We had a blast, with strangers passing j's and shouting along to all the classic lyrics. KRS-One did a fun Hip Hop test, where he rapped O.G. lyrics from all the pioneers of the genre, and would stop and let the audience finish the phrase ... and nearly everyone passed. The music is extra great, of course, but you could also just sit and listen to KRS-One give his super-smart speeches, truly exemplifying the term "Spitting Knowledge". This cat (aka "The Teacha" - for good reason) is so wise, and ultra hip to all the hypocrisy in the world. He spoke to how Racism is in illusion, because Race is an illusion. That we are all one (like I also keep saying). That phones are government tracking devices, and he reminded everyone that when they type "LOL", to be sure to REALLY laugh out loud. To remember the humanity in us all. That "Hip" is your mind, and its knowledge, and "Hop" is the movement. Honestly, we could have just soaked up the wisdom all night, but we both had to work early, and get back to Venice before the big Lyft crowd made its exodus.
When we walked outside, we were bummed to see a dude being held on the ground by like four guards, as we'd just talked inside about how great it was that everyone was together in such harmony at a Rap show. It felt gross, and people were hurt, because stretchers were being called for. We got the hell out of there. Just as our Lyft driver pulled up next to the EMT's that had arrived, we spotted the street dog carts, and remembered that we still hadn't eaten. We bribed the driver to wait with the offer of his own dog, and placed our orders (*FYI - the hotdog carts now take credit cards!). All of a sudden, multiple LAPD cars and officers descended on the scene, and the hot dog cart ladies took off running, in a panicked cart race that might have been amusing, had it not been so serious to them. Yeah, they could get a ticket for being there and vending, but it was really more about these times and ICE. We were left not knowing what to do, as our driver already had his dog, we were waiting for ours, and hadn't yet paid the ladies. So we ran after them, and that's how we got the lowdown. Ugh.
It was a kind of surreal end to the night, and also illustrated things that KRS-One had just talked about. That this land we were enjoying a fresh hip hop show on was really Mexico, and we just took it from them. "There can't be a New Mexico, without Mexico. This IS Mexico!" And we watched terrified ladies take off running because they were scared they were going to be kicked out of their ancestors' former home. And be walled off away from here. As I said in yesterday's Blogtown post, echoing the poster at Venice & Abbot Kinney ... "Together we are stronger than any wall."

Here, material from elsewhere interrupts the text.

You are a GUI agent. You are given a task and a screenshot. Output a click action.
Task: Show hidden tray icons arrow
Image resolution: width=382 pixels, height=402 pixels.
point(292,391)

KRS-One knows this, and urged us all to get on board with that vibe, if we weren't already. The events that unfolded while the man was still performing only put exclamation points on the whole thing. Listen to this dude any chance you get. Stand together. Look out for each other, at all costs. And Boogie DOWN while you're at it. Like Emma Goldman said, "If I can't dance, I don't want to be part of your Revolution." Good thing we can do both.